No, because I know how to configure escalations properly.

>Have you ever had your browser crash because you click on the wrong thing in
the designed-in-1996-and-never-updated nagios interface and had your browser
crash because it dumps 500MB of logs to your screen?

Actually, no. I've had my browser crash due to AJAX crap all the time though.
Nagios' (and Icinga classic's) interface is clear, simple and logical; it's
just not 2MB of worthless javascript that wastes half my CPU time, so I can
see why unpopular with some user types.

>Have you ever had services wake you up with alert then clear then alert then
clear again because some new intern configured a new monitor but didn't set up
alerting correctly (because lol, they don't get paged, so who gives a flip if
they copied and pasted the wrong template config, as is standard practice)?

No, because I know how to use time periods, and escalations again.

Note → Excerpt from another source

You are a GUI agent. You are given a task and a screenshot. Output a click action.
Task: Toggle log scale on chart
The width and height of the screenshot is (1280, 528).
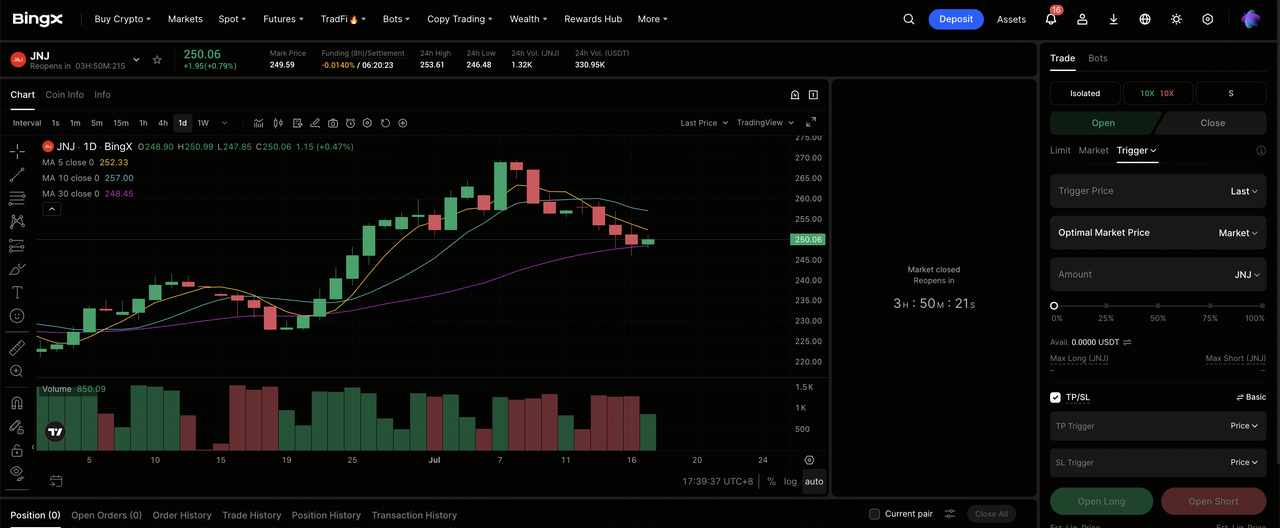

>Have you had to hire "nagios consultants" to figure out how to scale out your
busted monitoring infrastructure because nagios was designed to run on a
single core Pentium 90?

No, because it isn't, because I know the basics of Linux performance tuning,
and because I've heard of Icinga and/or distributed Nagios/Icinga systems for
very large scale.

Your post reads like "Have you ever crashed your car head on into a concrete
wall at 70mph because it didn't brake for me?". No amount of handholding a
program can do will protect users who have no clue how to use it.

I do not by any means consider myself an expert in Nagios either - if there
was such a market for consultants as you claim, I'd likely be doing it and
therefore be rich, but in actual fact, it's a skill just about any mid-level
or better admin has.

I've inherited a Nagios config before that was a mess, that I rebuilt from
scratch in a maintainable way, as well as extended. If Nagios (or MySQL pre-
Oracle, for that matter) has a problem, it's amateurs attempting it, making a
mess, and others judging the quality of the tool on their sloppy work. Not
unique to Nagios, by any means. If there's a criticism you can level at Nagios
for that, it's the lack of documentation and examples in the config files.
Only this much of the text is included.